The scene is phat with internal reference. We are being treated to a lesson in the media theory of McLuhan. A quick primer: to McLuhan, ‘everything’ is media. The Coens jazz it up. The brain as media, the ear, the earphone, the radio, the room, the movie theater, reality—all media. Fantastic.

As the darkly persistent media theorist of English Language cinema, a comparison to Cronenberg is timely. In Scanners, he opens to the spectacle of an exploding head—really visceral. In this first scene of ASM, Danny’s brain going inside-out, the Coens imitate old Crony, and with a hand so deft you won’t know they have just assassinated one of their main characters. But slaughter him they do, in slow-mo. The final moment of the show finds Danny listening to the same song, Somebody to Love, as his unfathomable future takes shape before his eyes.

In one way, the main body of the film is the exacting exploration of Danny’s gray matter—a psychic surgery and taxonomy. We begin inside Danny’s head and widen out into his imagined world. The world of his perception. Consider the image, from Danny’s TV sci-fi show, of the brain in the jar.

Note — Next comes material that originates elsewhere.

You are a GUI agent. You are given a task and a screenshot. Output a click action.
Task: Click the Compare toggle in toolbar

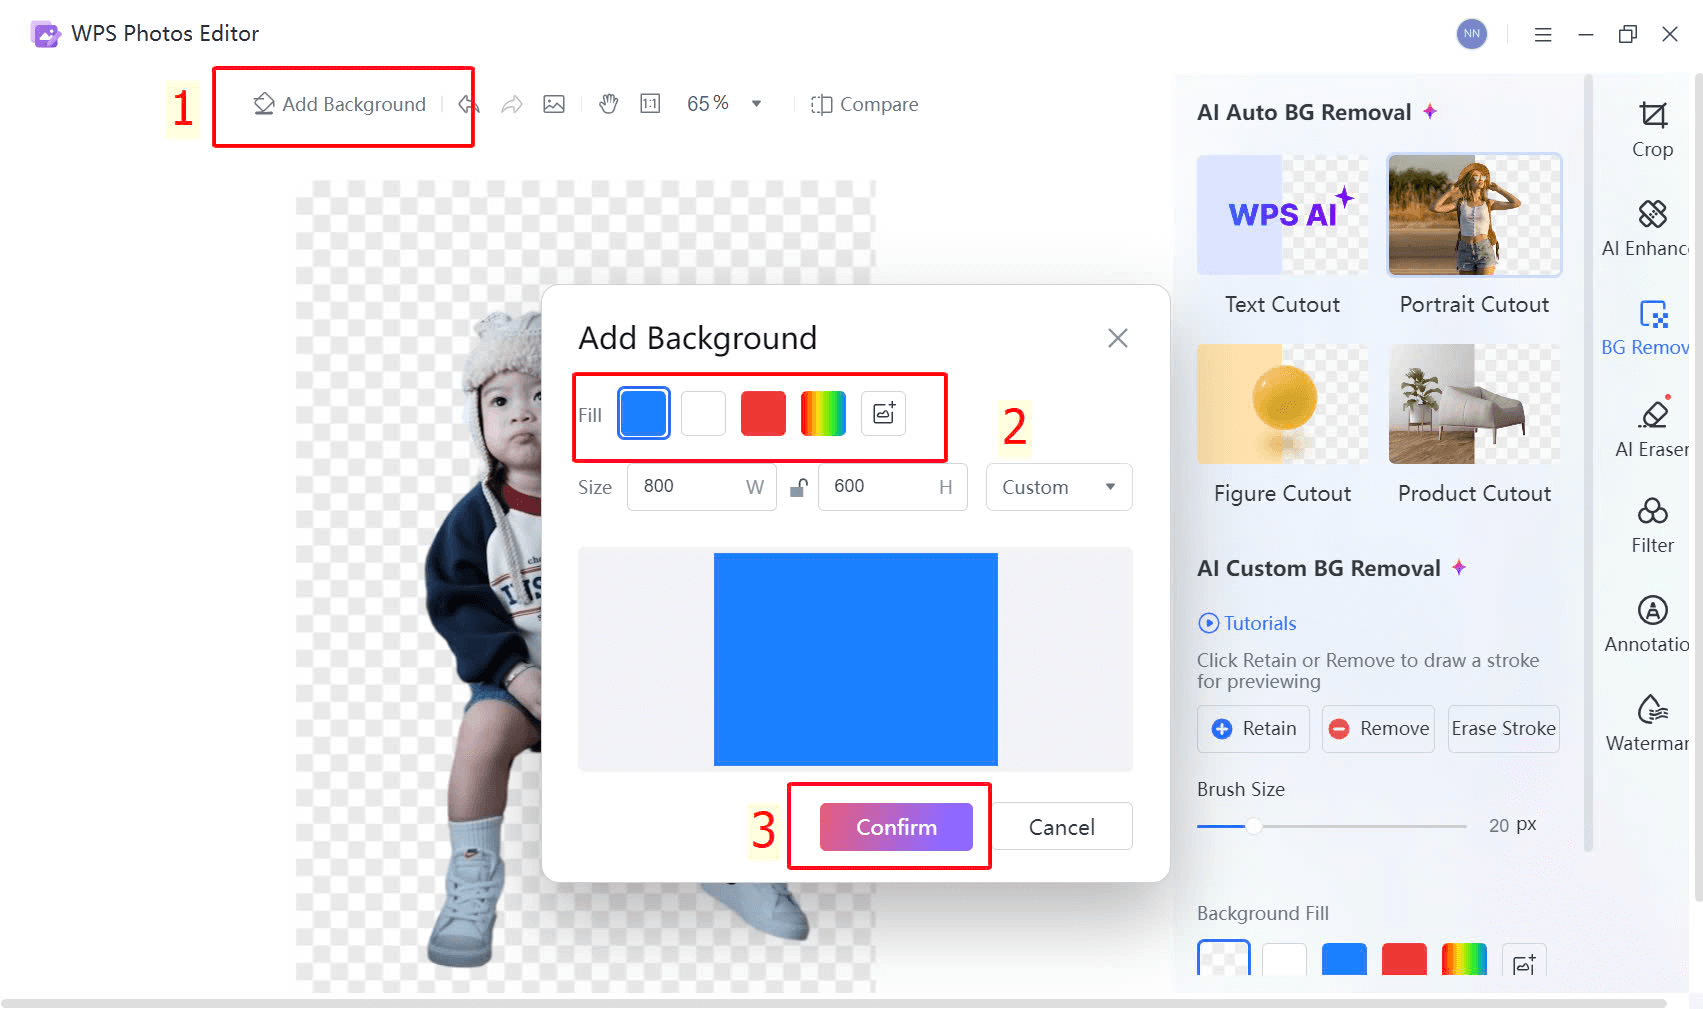tap(864, 104)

The complete implication of the motif of exploding head cannot be contained in this essay. Inquiries are invited.

Carrot Top

The persona of Danny Gopnik is grafted directly from the cinema-corpse of yore called ‘Junior’, protagonist of the charming Problem Child ouvre. Problem Child is a series of goofball B-grade comedies circa very late ’80s. It tells the story of the adopted ‘Junior’, an ADHD Dennis the Menace—who may also be the rightful spawn of Satan. Crooked as he is, the series treats Junior gingerly.

The opposition of these two standards—A Serious Man and Problem Child—could be made an analog to the poles of Ancient Tradition and New Age, respectively. As a herald of the would-be New Age, the Problem Child series makes it clear: the new child, the indigo child, the child of light, is a difficult child, and he is ours not to rear, not to shape, or even educate, but to love.

Contrariwise, the Coens do not love these rotten little snots. Unlike Junior, Danny is a bad seed and must be winnowed out. Danny Gopnik is the last of the Minnesota Gopniks. By way of their movie, the Coens will flush him out, burn him up, and give him to the wind. Him and his whole bloodline.

Bogus, dudes, bogus.

Squatter’s Rights . . .

. . . don’t exist. When the new deal comes rolling in, everybody absquatulates. Eminent domain, my peeps.

We meet Prof. Larry Gopnik as he squats, ass toward his physics class, writing an equation at the bottom corner of a blackboard completely covered in scrawl. He doesn’t know it yet but ‘it’s all shit’. His precise hold on reality is about to fall apart, when in spite of his cultivated respect for ‘the facts of life’, the walls come tumbling down.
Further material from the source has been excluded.